* What is being asked
How many lines of the listing below contain the string "Open", matching case exactly? Reply with the number alone.

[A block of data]
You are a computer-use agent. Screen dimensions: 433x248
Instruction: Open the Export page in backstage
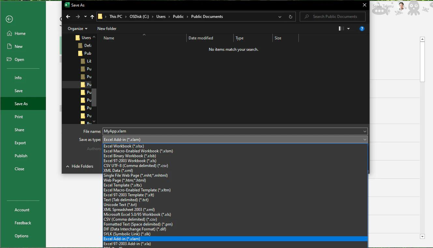[x=20, y=143]
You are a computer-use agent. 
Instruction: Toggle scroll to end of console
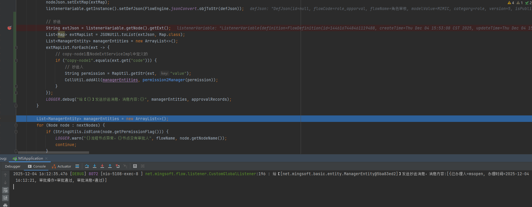(5, 198)
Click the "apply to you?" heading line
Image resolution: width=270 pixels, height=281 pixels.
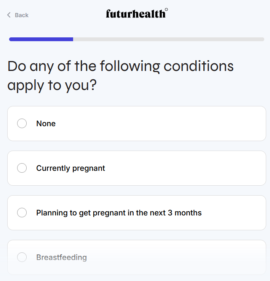point(52,85)
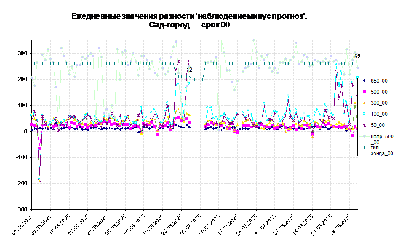Viewport: 399px width, 245px height.
Task: Select the pale blue circle legend marker
Action: click(x=364, y=136)
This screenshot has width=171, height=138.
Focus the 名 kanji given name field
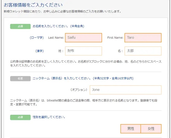tap(143, 51)
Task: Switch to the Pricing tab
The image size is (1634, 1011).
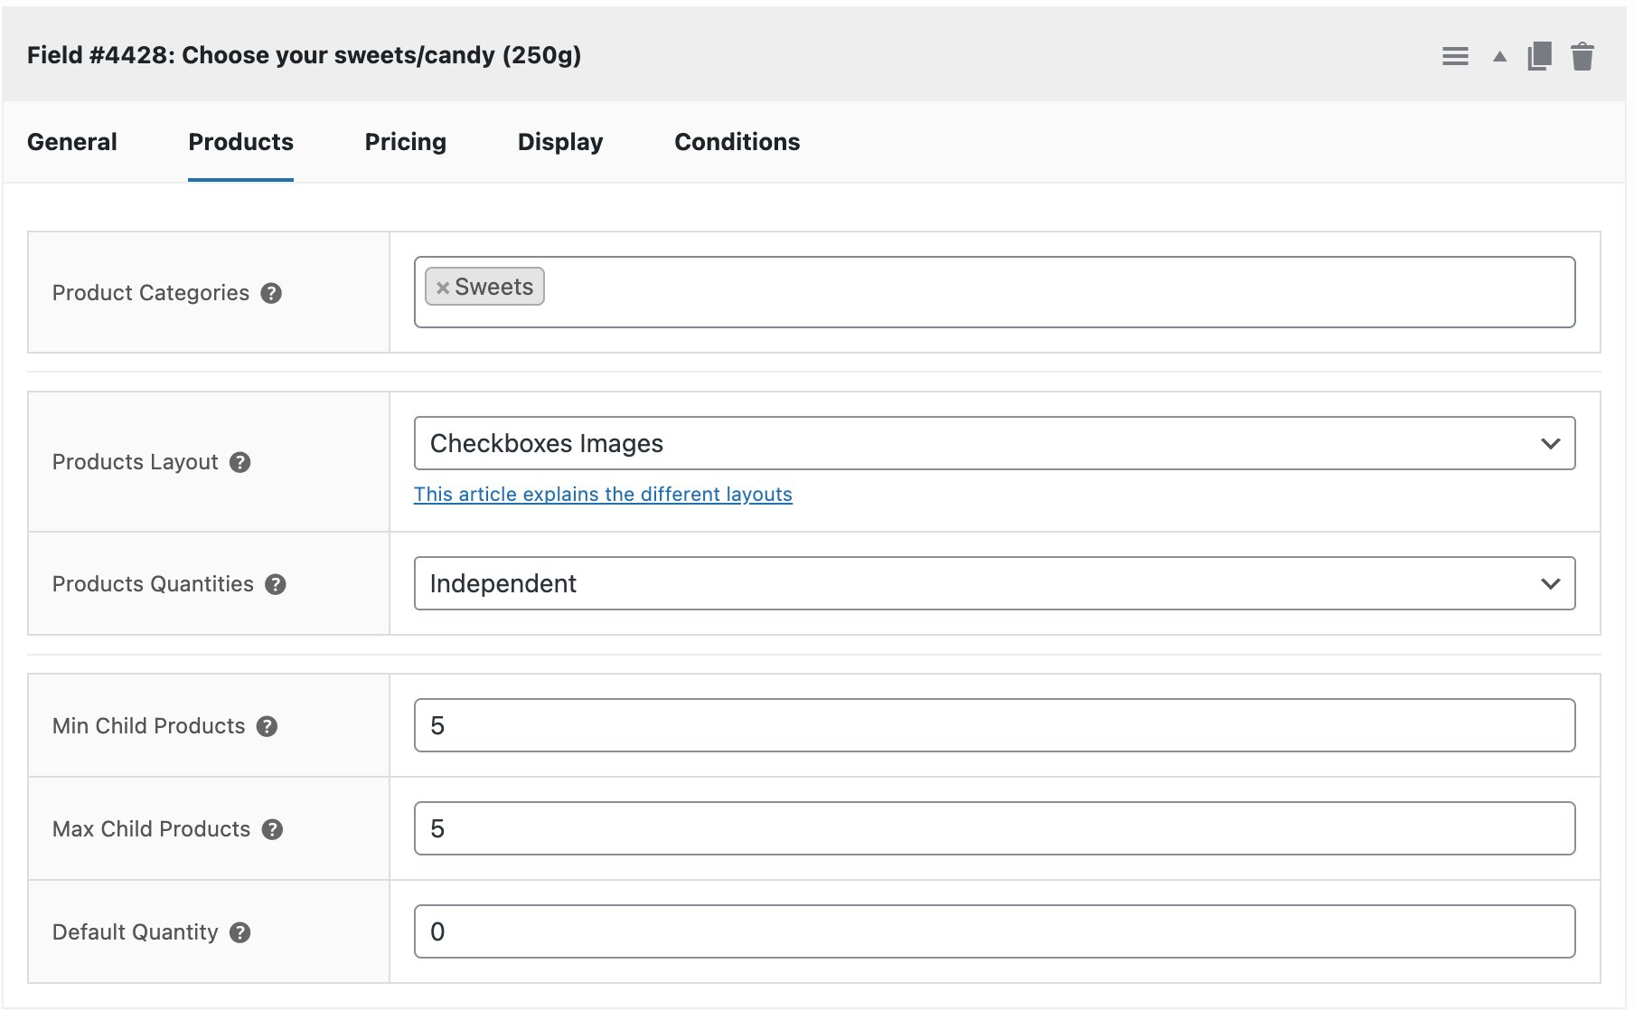Action: 405,142
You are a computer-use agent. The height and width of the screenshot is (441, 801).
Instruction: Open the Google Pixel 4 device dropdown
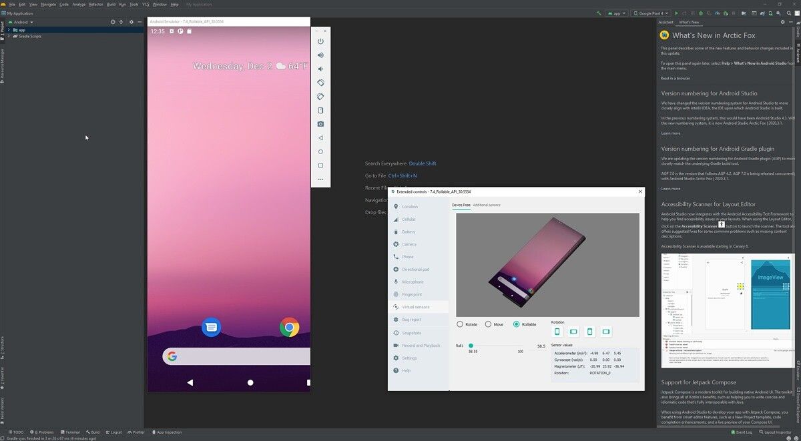pyautogui.click(x=651, y=13)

* Exercise result
2